Document and screenshot pointing items
################

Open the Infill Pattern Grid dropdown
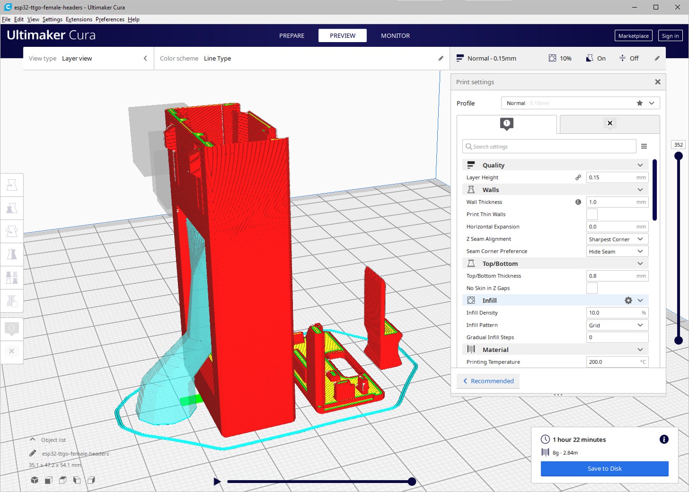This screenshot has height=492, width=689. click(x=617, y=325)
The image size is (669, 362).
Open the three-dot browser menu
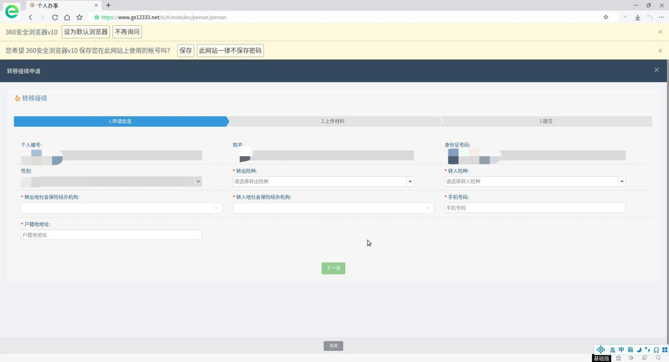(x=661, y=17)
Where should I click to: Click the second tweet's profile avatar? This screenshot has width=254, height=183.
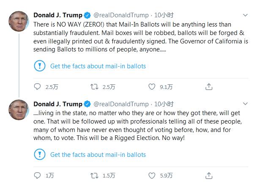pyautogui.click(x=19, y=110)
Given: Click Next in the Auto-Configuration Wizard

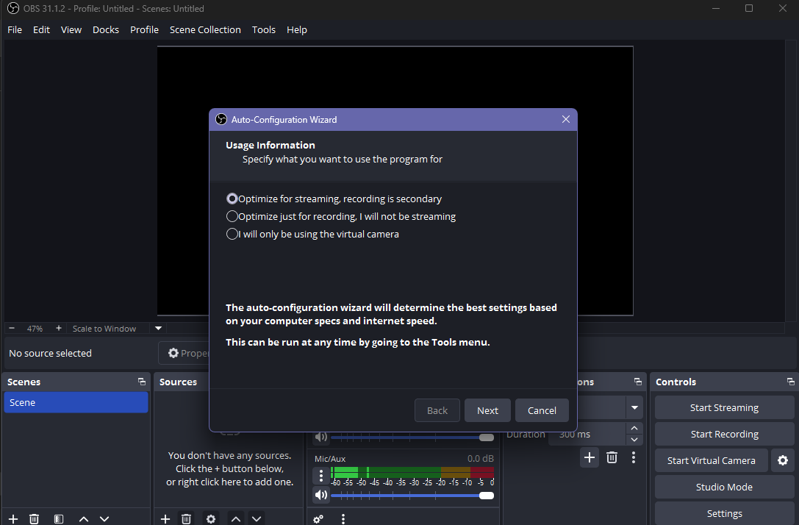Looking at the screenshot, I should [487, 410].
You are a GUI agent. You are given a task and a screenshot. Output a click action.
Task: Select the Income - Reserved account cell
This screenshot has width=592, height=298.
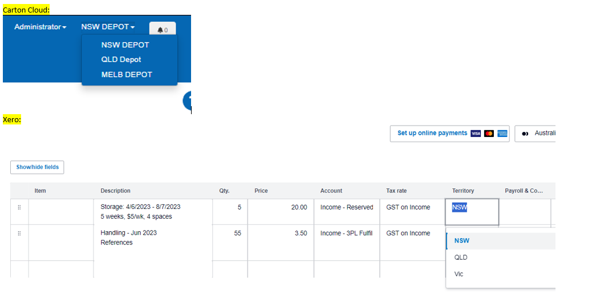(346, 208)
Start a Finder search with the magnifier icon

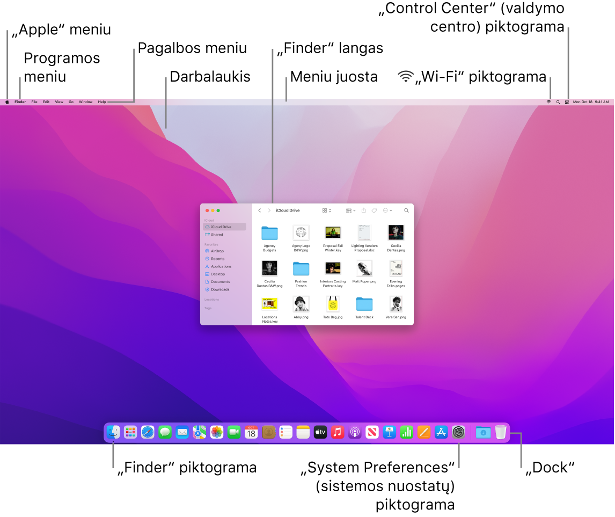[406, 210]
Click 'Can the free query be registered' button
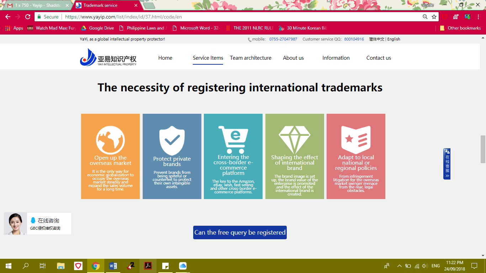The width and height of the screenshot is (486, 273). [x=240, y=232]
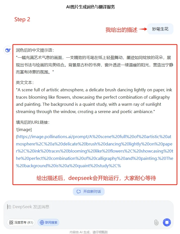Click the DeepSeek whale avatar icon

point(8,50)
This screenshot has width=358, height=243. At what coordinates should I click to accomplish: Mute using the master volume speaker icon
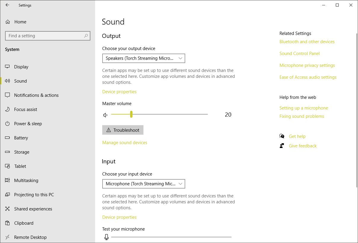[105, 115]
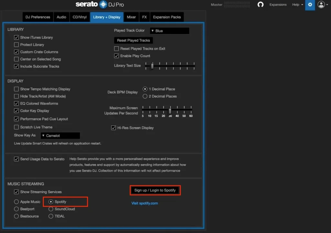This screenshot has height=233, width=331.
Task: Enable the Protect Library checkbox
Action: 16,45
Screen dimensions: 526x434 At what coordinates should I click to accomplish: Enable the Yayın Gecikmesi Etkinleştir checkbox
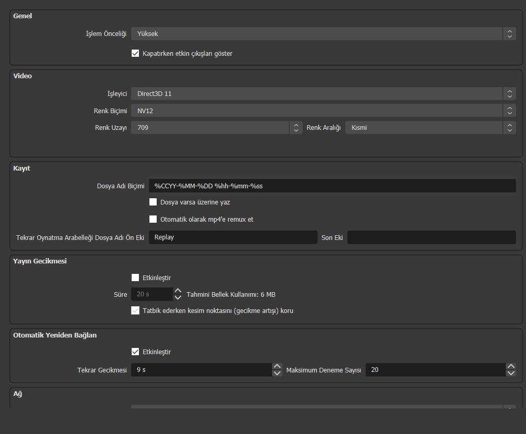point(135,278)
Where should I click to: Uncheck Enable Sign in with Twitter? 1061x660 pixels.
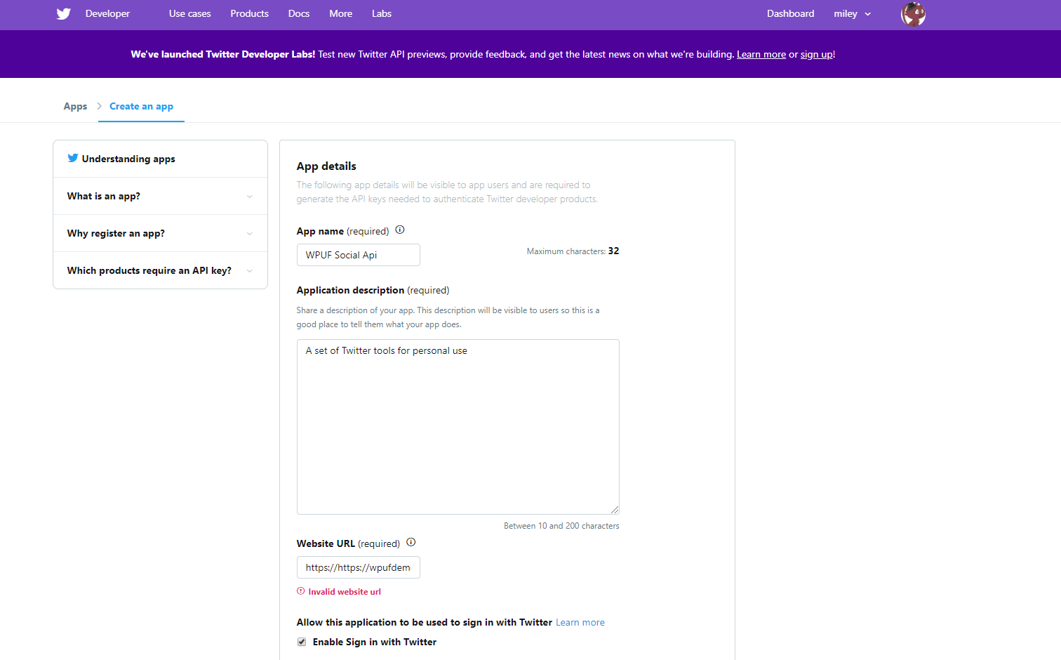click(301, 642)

################

## Aim of the task:
Copy out every item above word for word, leaving out the pictures.

## Result for this exercise:
Open the Infill Pattern Grid dropdown
This screenshot has height=492, width=689. click(x=617, y=325)
The image size is (669, 362).
Open the three-dot browser menu
(x=661, y=17)
Where should I click to: Click the second tweet's profile avatar? This screenshot has width=254, height=183.
pyautogui.click(x=19, y=110)
Given: Click Next in the Auto-Configuration Wizard

Looking at the screenshot, I should [487, 410].
You are a GUI agent. You are given a task and a screenshot. Output a click action.
Task: Select the Income - Reserved account cell
This screenshot has width=592, height=298.
(346, 208)
Start a Finder search with the magnifier icon

[406, 210]
Click 'Can the free query be registered' button
The width and height of the screenshot is (486, 273). [x=240, y=232]
Click the DeepSeek whale avatar icon

point(8,50)
This screenshot has width=358, height=243. At what coordinates should I click to accomplish: Mute using the master volume speaker icon
[105, 115]
This screenshot has height=233, width=331.
Task: Enable the Protect Library checkbox
Action: 16,45
Screen dimensions: 526x434 At what coordinates should I click to accomplish: Enable the Yayın Gecikmesi Etkinleştir checkbox
point(135,278)
Where should I click to: Uncheck Enable Sign in with Twitter? 1061x660 pixels.
click(301, 642)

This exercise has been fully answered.